Mojave toxin, a heterodimeric, neurotoxic phospholipase complex from Crotalus scutulatus scutulatus, is one of a group of closely related rattlesnake toxins for which much structural information is still lacking. The complete amino-acid sequence of the acidic subunit from Mojave toxin was determined. The three individual peptide chains, derived from the acidic subunit by reductive alkylation, were separated by high-performance liquid chromatography. Fragmentations of the A and B chains were done using specific proteinases and the resulting peptide mixtures were fractionated by reverse-phase high-performance liquid chromatography. Sequence analyses on the intact chains and the fragments from digests were done by automated Edman degradation, carboxypeptidase Y degradation and triple-quadrupole and tandem-quadrupole Fourier-transform mass spectrometry. The sequence for each acidic subunit chain is very similar to the corresponding chain from the related neurotoxin complex, crotoxin, and overall the sequence is similar to the sequences of group I and II phospholipases A2. The N-terminus of the B chain is blocked by pyroglutamic acid. The existence of two distinct and closely related C chains was established. It is unlikely that the small sequence difference can account for the isoforms that are present in purified Mojave toxin and in unfractionated venom.

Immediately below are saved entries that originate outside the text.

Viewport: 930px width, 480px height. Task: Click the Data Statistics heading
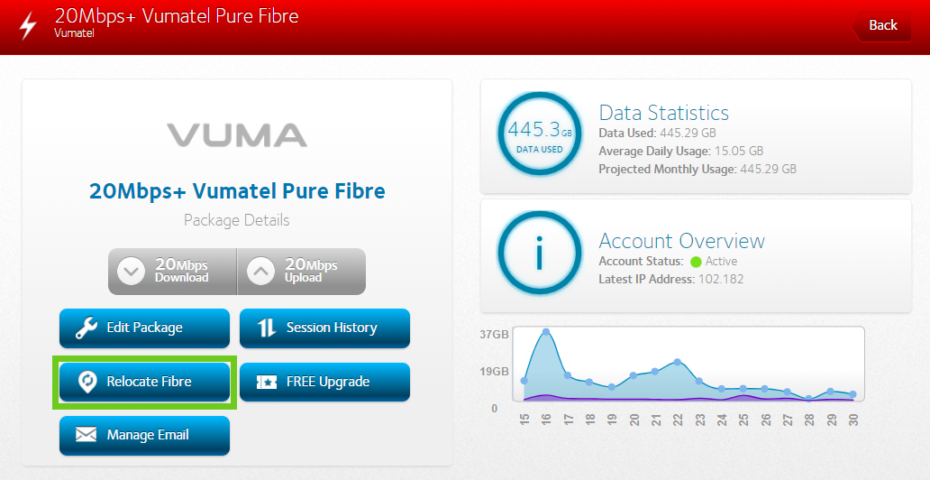click(664, 113)
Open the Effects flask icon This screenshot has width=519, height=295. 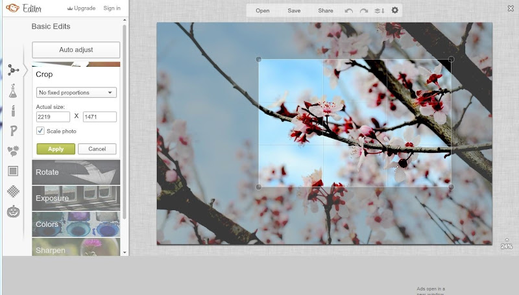click(13, 91)
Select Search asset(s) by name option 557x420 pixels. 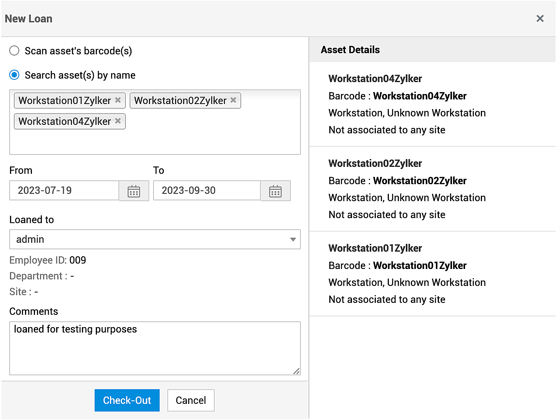click(x=15, y=75)
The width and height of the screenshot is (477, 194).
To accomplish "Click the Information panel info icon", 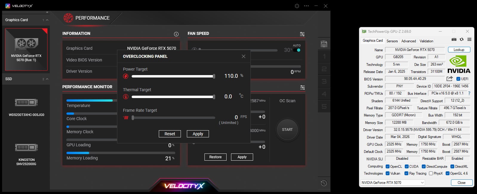I will point(176,34).
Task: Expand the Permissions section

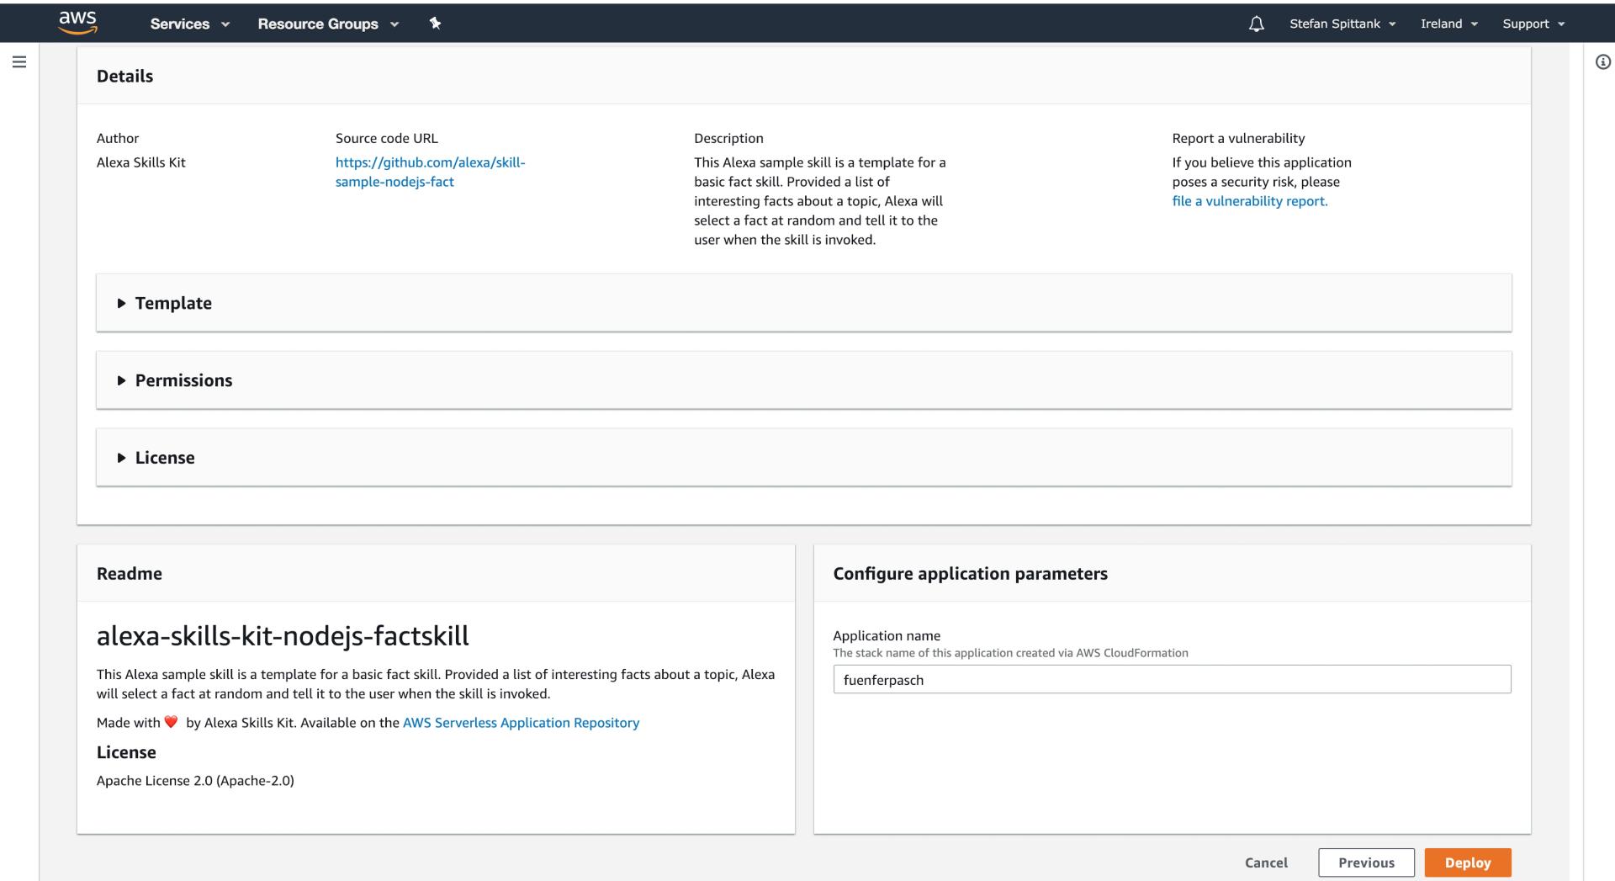Action: [183, 380]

Electron imaging of crotoxin complex thin crystal at 3.5 A

Crotoxin complex forms thin crystals which are suitable for electron crystallographic analysis. We have used a 100 kV electron microscope equipped with a superconducting lens to image this crystal embedded in glucose. Optical diffraction analysis of the micrographs show unambiguously a structural resolution of 3.9 A which has not been obtained with the conventional microscope at room temperature. A density map with a nominal resolution of 3.5 A has been synthesized from these images by computer processing techniques.

Specimen preparative methods for electron crystallography of soluble proteins

Technical factors which influence the choice of specimen preparation method for electron crystallographic study of thin crystals of soluble proteins are discussed. Ice embedding appears to be the most desirable choice of preparation method. However, in terms of the yield of major structural information, we conclude that negative stain remains a useful method for low resolution and glucose embedding for high resolution.

Experimental strategy in three-dimensional structure determination of crotoxin complex thin crystal

Electron images and diffraction patterns of crotoxin complex thin crystals contain high-resolution structural information in projection at both room and low temperatures. This paper outlines our strategy for collecting three-dimensional amplitude and phase data from these uniquely well-ordered toxin thin crystals. Preliminary experiments in support of the feasibility of this approach are presented.